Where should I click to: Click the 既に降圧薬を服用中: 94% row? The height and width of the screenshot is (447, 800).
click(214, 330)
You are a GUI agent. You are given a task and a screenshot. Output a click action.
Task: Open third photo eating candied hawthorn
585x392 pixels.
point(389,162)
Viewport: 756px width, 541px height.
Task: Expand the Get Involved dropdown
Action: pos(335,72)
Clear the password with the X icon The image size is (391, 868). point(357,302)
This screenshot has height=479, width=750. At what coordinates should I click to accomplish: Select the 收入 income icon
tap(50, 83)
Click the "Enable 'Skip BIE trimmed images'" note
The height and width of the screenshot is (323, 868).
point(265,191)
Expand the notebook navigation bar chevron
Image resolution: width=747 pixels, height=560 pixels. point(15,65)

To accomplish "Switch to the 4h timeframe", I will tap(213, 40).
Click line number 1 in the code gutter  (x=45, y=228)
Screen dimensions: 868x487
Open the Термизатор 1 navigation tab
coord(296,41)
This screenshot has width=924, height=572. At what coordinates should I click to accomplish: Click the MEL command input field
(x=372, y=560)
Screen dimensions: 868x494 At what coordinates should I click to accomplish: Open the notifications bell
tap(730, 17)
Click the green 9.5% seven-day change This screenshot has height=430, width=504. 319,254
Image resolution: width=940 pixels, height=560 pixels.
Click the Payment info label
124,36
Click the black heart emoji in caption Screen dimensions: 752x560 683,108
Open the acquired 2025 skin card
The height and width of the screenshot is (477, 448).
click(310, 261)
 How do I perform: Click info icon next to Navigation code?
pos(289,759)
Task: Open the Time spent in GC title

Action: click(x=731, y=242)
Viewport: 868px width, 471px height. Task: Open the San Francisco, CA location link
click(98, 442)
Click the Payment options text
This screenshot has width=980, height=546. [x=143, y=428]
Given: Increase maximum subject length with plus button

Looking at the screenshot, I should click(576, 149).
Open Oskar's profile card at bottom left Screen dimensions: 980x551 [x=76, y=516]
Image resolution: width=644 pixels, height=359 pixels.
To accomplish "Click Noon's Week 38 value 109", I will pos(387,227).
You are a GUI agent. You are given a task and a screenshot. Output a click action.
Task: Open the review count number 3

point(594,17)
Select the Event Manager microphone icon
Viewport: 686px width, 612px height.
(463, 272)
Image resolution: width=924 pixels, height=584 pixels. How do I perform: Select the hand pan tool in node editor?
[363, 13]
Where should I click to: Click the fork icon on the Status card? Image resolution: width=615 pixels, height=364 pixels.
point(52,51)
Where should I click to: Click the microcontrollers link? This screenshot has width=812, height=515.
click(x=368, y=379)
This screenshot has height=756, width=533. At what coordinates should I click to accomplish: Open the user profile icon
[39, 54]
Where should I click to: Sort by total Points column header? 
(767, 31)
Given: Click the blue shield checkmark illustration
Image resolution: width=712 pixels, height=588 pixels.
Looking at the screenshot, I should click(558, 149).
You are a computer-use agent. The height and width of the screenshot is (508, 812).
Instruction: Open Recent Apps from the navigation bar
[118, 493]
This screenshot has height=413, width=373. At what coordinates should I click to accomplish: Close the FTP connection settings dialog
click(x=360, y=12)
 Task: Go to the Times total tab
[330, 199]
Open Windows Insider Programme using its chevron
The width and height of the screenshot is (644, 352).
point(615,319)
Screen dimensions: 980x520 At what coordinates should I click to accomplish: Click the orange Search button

________________________

■ Problem statement: Within the material above, extract exactly the lines that start at the line containing "Screen dimensions: 868x487" and stop after the line containing "Open Oskar's profile", and only those.

■ Problem solution:
Screen dimensions: 868x487
Open the Термизатор 1 navigation tab
coord(296,41)
This screenshot has width=924, height=572. At what coordinates should I click to accomplish: Click the MEL command input field
(x=372, y=560)
Screen dimensions: 868x494 At what coordinates should I click to accomplish: Open the notifications bell
tap(730, 17)
Click the green 9.5% seven-day change This screenshot has height=430, width=504. 319,254
Image resolution: width=940 pixels, height=560 pixels.
Click the Payment info label
124,36
Click the black heart emoji in caption Screen dimensions: 752x560 683,108
Open the acquired 2025 skin card
The height and width of the screenshot is (477, 448).
click(310, 261)
 How do I perform: Click info icon next to Navigation code?
pos(289,759)
Task: Open the Time spent in GC title

Action: click(x=731, y=242)
Viewport: 868px width, 471px height. Task: Open the San Francisco, CA location link
click(98, 442)
Click the Payment options text
This screenshot has width=980, height=546. [x=143, y=428]
Given: Increase maximum subject length with plus button

Looking at the screenshot, I should click(576, 149).
Open Oskar's profile card at bottom left Screen dimensions: 980x551 [x=76, y=516]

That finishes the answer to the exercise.